— Begin Excerpted text —
A caterpillar is one of nature’s wondrous insects on its own. But imagine if it stayed stagnant and never blossomed into the beautiful butterfly. This begs the question, which would you rather be, the caterpillar or the butterfly?
Although there is no right answer to this question, it may reveal the type of mindset you have. “Becoming is better than being” is a phrase that was popular in the 1960s, according to Carol S. Dweck in her book, Mindset. The book explains the notion of a fixed mindset vs. a growth mindset. People tend to have one or the other mindset in how they approach different aspects of life.
People with a fixed mindset might live by the expression “you can’t teach an old dog new tricks.” With this mindset, one believes that personality or traits cannot really change. Conversely, people with a growth mindset believe that personalities or traits can drastically change with time and hard work.
Dweck further explains that people can have a fixed mindset in some aspects of their lives while having growth in others. Perhaps the caterpillar has a fixed mindset at the beginning of its life until finally embracing the growth mindset that leads to chrysalis followed by transformation.
— End Excerpted text —
▶ _Requirements_:
a) Reproduce verbatim the part of the mindset passage that opens with the words "Dweck further explains" and closes with "followed by transformation.".
b) Pick up the mindset passage after its final sentence and keep writing.
You won't need the listing for any of this.
— Begin Supplied entries —
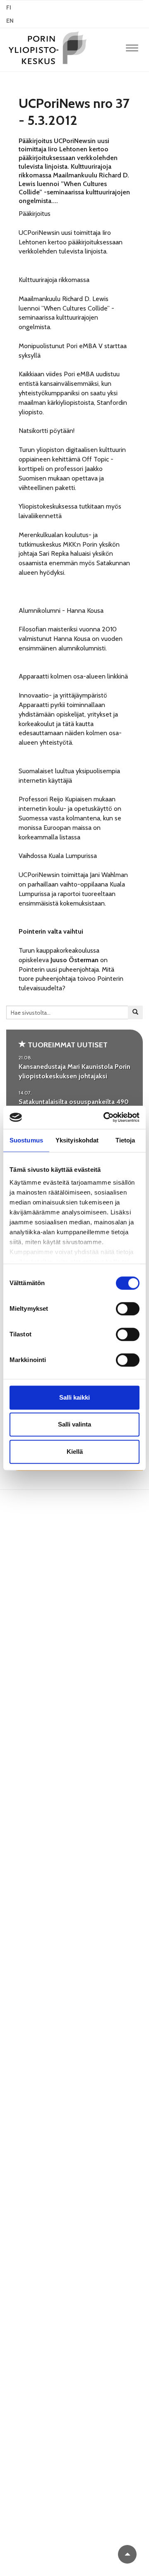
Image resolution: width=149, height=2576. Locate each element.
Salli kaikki (74, 1397)
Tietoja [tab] (125, 1140)
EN (10, 20)
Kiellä (75, 1451)
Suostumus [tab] (26, 1140)
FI (8, 7)
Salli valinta (74, 1424)
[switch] (127, 1308)
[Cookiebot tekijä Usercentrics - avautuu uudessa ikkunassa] (105, 1117)
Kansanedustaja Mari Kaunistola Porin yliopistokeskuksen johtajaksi (74, 1071)
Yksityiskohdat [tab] (77, 1140)
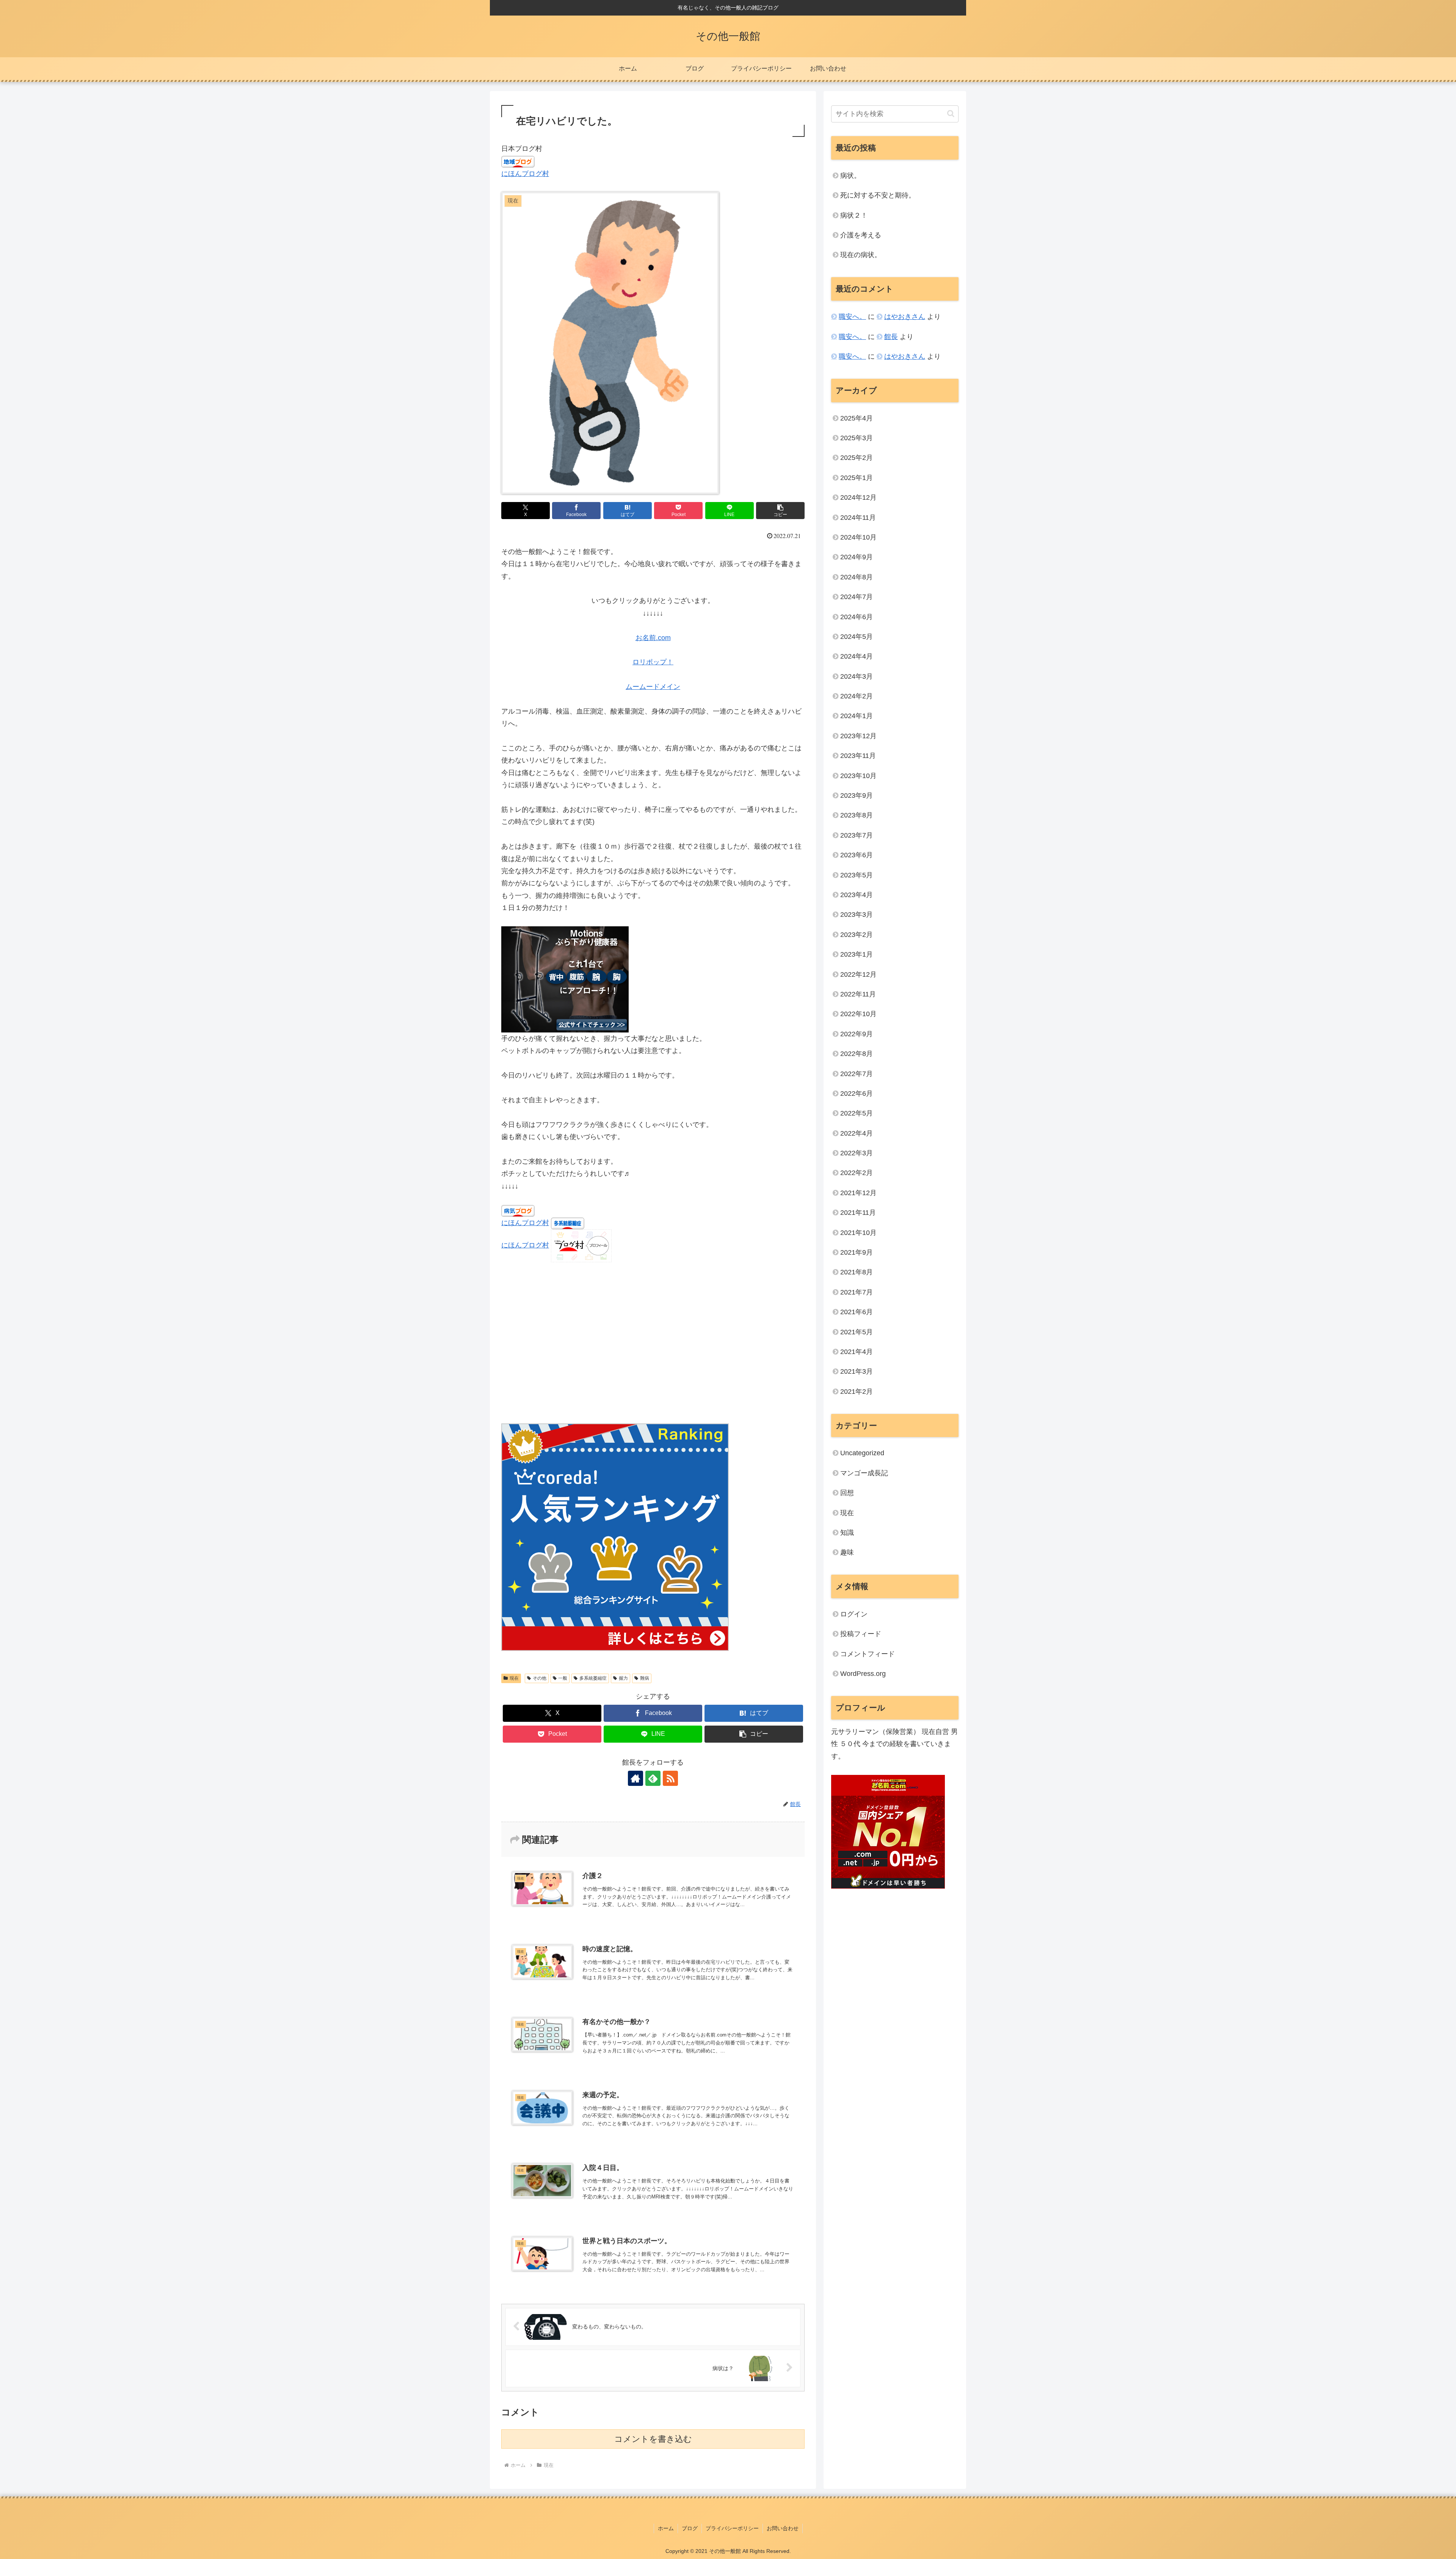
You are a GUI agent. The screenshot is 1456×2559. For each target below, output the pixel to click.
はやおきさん (904, 316)
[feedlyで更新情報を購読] (653, 1778)
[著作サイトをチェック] (635, 1778)
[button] (780, 510)
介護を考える (860, 235)
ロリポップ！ (652, 662)
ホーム (666, 2528)
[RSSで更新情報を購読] (670, 1778)
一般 (562, 1678)
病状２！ (854, 215)
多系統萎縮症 (593, 1678)
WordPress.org (863, 1673)
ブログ (690, 2528)
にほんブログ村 (525, 173)
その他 (539, 1678)
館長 (891, 336)
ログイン (854, 1614)
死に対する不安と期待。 (877, 195)
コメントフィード (867, 1654)
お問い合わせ (783, 2528)
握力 (623, 1678)
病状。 (850, 175)
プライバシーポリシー (732, 2528)
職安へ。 (852, 316)
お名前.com (653, 638)
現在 (514, 1678)
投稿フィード (860, 1634)
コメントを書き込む (653, 2439)
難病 (644, 1678)
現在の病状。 (860, 255)
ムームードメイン (653, 686)
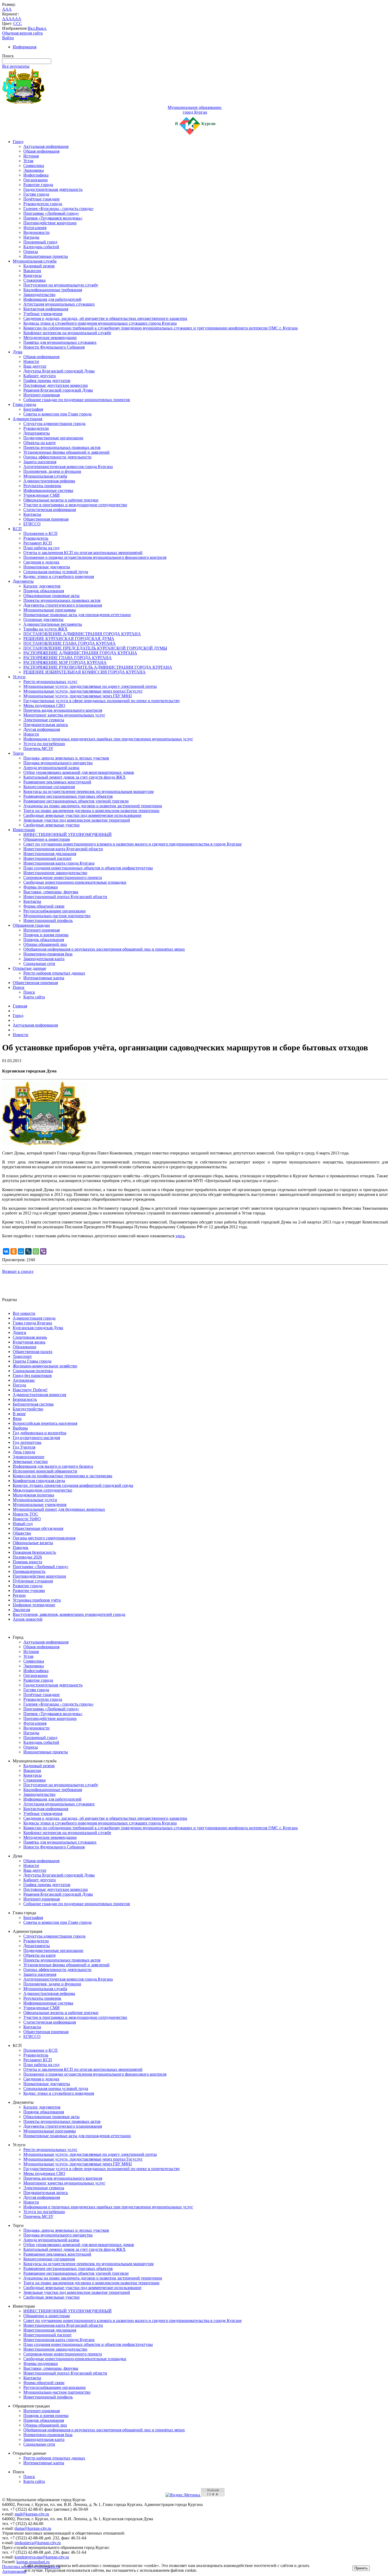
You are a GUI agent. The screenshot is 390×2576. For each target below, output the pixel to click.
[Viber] (43, 1251)
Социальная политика (33, 1370)
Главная (20, 1006)
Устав (28, 160)
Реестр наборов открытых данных (54, 973)
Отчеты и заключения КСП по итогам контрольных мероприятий (82, 552)
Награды (31, 237)
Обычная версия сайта (22, 33)
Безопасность (25, 1399)
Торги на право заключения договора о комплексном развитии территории (91, 810)
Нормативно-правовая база (47, 954)
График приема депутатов (46, 380)
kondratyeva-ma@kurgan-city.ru (42, 2557)
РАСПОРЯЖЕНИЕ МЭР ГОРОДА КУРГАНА (65, 662)
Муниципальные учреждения (39, 1504)
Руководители (36, 428)
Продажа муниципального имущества (58, 763)
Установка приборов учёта (37, 1600)
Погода (19, 1385)
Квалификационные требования (52, 289)
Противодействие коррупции (50, 223)
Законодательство (39, 294)
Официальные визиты (33, 1542)
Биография (33, 409)
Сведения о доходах (41, 562)
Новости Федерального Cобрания (54, 347)
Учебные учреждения (42, 313)
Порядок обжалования (43, 591)
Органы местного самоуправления (44, 1538)
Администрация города (34, 1318)
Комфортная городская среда (39, 1480)
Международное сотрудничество (42, 1490)
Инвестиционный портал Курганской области (65, 896)
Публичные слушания (33, 1581)
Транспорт (22, 1356)
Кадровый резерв (39, 266)
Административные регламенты (52, 624)
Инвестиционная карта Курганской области (63, 849)
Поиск (18, 987)
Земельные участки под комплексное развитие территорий (76, 820)
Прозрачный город (40, 242)
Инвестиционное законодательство (55, 872)
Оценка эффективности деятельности (57, 457)
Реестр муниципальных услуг (50, 681)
— End Supplied entries —
▶ _Replies_:
a)
Dweck further explains that people can have a fixed mindset in some aspects of their lives while having growth in others. Perhaps the caterpillar has a fixed mindset at the beginning of its life until finally embracing the growth mindset that leads to chrysalis followed by transformation.

b)
Understanding that people have different mindsets can help, especially if you’re a manager. Managing a group of people is challenging on its own. How do you manage a team that has members with different mindsets? What if the team has an opportunity for significant improvement if they can change their mindset? In these situations, begin by explaining to the team or colleagues, “the power of yet.”
The Power of Yet
Dweck discusses “the power of yet” in a TED talk. She explains how a Chicago high school required students to pass several classes to graduate. Students who did not pass a course received a grade of “Not yet.”
This anecdote perfectly explains the power of yet. By obtaining a “Not yet” grade, students could continue working toward their goal of graduation without the stigma of failure.
Students with a fixed mindset, faced with a life of receiving either passing or failing grades, believed they were either a success or a failure. This black and white thinking does not serve anyone well, especially in a mostly gray world.
Providing this anecdote to a group is a perfect introduction to the different mindsets individuals and groups have.
Follow the steps listed in this Harvard Business Review article. Shift your groups’ mindset from output to effort.
Leading by example is another approach to changing your company’s mindset. For example, you can begin by changing hiring practices, and rewarding and praising employees for adhering to the growth mindset. Employees will see that the focus is on effort rather than success.
Finally, realize that change takes time. As the article states, there are no firm results yet linking growth mindset-oriented companies to higher performance levels rather than their fixed mindset siblings… Yet.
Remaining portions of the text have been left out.